- [Your goal]: Scan the records for "above" and copy each line that contains it.

(Stored data entries)
'''

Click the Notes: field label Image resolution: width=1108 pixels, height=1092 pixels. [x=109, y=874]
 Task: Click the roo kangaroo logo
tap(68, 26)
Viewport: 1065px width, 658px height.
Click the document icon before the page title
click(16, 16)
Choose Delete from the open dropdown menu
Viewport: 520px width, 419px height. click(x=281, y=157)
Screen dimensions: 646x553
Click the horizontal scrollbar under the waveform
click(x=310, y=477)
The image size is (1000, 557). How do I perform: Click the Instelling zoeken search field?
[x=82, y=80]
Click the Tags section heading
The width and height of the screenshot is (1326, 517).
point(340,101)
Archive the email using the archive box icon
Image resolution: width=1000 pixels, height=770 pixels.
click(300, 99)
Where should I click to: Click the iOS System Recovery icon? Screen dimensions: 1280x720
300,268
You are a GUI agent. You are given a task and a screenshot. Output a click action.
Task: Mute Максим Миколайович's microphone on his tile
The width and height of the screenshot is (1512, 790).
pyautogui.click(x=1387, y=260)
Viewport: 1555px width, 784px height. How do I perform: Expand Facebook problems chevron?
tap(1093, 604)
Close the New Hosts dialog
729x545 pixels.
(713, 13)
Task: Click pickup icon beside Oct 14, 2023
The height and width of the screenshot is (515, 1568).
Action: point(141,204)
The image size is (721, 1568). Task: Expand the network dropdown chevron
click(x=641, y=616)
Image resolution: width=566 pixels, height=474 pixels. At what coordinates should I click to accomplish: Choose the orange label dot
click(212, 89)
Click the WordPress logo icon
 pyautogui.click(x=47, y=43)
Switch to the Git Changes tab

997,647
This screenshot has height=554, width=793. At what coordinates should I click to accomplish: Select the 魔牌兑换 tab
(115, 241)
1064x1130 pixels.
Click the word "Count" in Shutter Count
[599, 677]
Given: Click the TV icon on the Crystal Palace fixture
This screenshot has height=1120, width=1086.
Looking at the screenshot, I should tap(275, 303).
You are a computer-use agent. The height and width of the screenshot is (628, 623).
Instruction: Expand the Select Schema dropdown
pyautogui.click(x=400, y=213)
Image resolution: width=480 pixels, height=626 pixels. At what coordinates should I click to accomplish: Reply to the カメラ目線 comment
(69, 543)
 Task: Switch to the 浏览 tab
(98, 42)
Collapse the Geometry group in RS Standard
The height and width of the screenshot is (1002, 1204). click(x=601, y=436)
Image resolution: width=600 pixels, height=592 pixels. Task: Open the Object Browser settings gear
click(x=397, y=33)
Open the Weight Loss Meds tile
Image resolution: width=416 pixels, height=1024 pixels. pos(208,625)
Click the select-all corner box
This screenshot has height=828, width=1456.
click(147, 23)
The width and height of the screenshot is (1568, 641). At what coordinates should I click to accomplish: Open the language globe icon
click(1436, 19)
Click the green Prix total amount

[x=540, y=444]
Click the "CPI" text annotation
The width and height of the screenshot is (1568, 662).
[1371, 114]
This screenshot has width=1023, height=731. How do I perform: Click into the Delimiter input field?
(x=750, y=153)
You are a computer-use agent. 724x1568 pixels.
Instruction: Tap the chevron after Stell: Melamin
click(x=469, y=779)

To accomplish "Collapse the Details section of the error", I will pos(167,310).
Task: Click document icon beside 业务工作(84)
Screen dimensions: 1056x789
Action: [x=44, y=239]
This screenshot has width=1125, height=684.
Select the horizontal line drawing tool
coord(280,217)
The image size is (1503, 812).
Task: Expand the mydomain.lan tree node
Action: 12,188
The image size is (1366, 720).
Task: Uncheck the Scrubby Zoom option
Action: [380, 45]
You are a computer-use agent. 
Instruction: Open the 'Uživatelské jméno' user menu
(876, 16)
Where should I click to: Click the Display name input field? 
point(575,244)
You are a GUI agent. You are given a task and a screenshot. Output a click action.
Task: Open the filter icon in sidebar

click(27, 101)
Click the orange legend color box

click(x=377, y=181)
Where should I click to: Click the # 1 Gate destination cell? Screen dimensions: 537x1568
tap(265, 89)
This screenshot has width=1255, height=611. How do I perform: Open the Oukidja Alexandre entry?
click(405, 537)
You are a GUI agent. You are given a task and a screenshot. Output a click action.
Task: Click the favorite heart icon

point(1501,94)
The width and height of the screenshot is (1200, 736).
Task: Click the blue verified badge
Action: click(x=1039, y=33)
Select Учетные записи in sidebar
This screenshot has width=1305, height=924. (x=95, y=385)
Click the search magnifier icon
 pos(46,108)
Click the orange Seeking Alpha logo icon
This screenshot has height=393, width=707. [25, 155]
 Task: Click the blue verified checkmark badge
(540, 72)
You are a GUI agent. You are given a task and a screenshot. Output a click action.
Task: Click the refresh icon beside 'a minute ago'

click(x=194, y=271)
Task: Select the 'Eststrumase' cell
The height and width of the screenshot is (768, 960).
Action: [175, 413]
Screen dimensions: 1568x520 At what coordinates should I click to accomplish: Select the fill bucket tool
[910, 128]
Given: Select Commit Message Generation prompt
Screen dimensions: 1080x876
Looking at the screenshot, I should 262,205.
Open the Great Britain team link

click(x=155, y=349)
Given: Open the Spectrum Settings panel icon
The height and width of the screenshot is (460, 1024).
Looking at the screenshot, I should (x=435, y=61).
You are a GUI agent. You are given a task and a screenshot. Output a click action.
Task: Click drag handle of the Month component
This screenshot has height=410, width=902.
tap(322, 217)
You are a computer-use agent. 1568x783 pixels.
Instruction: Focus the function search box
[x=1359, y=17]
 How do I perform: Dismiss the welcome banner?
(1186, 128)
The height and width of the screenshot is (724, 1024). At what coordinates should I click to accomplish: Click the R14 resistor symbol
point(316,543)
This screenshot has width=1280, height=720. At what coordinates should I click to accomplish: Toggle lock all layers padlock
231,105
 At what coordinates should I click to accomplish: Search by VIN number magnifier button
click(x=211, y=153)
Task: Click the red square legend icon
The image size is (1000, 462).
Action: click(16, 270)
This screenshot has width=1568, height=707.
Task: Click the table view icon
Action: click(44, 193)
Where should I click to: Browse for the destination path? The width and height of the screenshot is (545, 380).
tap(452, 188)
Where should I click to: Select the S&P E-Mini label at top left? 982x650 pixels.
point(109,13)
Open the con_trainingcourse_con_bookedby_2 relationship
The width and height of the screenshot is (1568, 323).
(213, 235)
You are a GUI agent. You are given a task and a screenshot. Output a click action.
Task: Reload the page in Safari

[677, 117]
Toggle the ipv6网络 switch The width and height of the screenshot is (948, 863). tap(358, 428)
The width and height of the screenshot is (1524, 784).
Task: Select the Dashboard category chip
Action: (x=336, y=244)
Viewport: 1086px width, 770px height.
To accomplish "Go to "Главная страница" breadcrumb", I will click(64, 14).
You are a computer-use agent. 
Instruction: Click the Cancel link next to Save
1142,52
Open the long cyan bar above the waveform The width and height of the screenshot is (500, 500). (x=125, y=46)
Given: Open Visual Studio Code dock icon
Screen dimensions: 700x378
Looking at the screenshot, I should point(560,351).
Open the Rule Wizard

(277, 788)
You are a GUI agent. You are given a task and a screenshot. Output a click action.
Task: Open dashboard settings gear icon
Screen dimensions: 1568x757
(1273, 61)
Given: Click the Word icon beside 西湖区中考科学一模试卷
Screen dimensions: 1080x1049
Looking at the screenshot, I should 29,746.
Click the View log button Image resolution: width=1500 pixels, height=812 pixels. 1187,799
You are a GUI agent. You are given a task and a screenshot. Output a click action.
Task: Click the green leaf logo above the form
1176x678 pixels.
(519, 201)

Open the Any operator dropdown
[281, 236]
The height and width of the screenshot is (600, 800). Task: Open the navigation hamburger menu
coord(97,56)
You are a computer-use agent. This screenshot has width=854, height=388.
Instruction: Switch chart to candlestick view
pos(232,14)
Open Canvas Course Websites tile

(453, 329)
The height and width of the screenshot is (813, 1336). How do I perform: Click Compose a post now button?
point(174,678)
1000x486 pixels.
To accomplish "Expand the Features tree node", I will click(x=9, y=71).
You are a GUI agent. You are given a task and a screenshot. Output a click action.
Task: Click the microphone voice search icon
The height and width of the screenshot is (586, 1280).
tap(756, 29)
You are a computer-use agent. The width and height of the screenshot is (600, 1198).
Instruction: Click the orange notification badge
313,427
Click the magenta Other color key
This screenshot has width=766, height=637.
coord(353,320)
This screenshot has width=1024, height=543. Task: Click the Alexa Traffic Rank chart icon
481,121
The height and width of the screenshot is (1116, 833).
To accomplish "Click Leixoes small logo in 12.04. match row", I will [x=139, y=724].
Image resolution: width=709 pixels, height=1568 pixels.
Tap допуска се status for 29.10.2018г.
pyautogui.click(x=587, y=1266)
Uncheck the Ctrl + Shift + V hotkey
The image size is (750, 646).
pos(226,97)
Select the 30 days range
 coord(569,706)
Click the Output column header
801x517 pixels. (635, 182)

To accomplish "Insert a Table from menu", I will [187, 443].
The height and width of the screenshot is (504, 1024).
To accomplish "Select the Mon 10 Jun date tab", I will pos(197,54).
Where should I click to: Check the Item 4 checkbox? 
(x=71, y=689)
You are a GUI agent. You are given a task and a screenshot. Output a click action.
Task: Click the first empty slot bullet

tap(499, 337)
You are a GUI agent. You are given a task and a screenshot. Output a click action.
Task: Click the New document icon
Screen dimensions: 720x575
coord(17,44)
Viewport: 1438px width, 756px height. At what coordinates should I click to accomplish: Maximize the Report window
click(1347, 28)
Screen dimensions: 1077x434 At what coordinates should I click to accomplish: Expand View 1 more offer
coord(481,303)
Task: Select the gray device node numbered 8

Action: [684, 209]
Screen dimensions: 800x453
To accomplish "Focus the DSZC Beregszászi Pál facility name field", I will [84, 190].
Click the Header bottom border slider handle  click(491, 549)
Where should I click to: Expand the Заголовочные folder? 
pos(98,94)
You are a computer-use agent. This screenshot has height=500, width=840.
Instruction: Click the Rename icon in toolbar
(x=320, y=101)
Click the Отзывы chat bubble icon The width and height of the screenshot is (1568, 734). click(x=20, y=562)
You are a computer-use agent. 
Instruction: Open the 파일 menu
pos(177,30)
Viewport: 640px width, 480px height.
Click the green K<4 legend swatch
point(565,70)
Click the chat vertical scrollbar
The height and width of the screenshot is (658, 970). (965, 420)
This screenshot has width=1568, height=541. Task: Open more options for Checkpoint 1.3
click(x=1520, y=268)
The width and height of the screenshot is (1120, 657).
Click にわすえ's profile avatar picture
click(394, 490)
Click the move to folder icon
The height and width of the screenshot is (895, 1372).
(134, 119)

'''

- [Solved exercise]:
Open the long cyan bar above the waveform The width and height of the screenshot is (500, 500). (x=125, y=46)
Task: Click the green leaf logo above the form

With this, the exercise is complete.